• **Work request**
Read the records below. Copy each line where the string "computer" occurs.

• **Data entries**

+---+

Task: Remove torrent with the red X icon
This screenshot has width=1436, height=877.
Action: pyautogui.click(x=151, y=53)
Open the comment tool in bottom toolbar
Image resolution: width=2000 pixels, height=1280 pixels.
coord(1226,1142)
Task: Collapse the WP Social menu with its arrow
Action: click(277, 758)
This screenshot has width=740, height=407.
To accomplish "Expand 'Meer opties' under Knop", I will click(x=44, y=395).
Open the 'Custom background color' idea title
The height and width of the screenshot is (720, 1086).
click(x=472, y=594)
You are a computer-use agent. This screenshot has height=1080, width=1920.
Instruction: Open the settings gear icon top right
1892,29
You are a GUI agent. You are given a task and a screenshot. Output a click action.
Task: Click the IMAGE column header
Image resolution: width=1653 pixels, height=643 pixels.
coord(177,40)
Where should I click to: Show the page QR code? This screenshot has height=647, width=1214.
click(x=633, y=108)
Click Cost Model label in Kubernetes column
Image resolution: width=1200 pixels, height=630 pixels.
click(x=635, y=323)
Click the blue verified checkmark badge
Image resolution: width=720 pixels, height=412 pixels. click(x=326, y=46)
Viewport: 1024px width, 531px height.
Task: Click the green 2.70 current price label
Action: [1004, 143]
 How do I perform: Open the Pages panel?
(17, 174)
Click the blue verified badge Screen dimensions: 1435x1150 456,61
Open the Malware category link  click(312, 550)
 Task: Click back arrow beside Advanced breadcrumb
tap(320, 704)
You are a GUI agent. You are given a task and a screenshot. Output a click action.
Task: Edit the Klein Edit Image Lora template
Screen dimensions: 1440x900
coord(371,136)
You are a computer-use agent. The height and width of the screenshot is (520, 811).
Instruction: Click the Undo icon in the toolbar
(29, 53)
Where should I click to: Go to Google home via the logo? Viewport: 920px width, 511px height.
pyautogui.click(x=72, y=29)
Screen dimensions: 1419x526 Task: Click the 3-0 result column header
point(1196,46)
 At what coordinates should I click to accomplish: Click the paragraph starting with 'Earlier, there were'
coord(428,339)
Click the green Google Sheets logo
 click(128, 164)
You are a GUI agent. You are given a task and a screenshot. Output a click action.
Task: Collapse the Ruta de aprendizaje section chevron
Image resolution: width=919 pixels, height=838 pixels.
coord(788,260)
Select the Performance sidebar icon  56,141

+---+

• **Task output**
You are a computer-use agent. This screenshot has height=1080, width=1920.
You are a computer-use agent. The height and width of the screenshot is (520, 811).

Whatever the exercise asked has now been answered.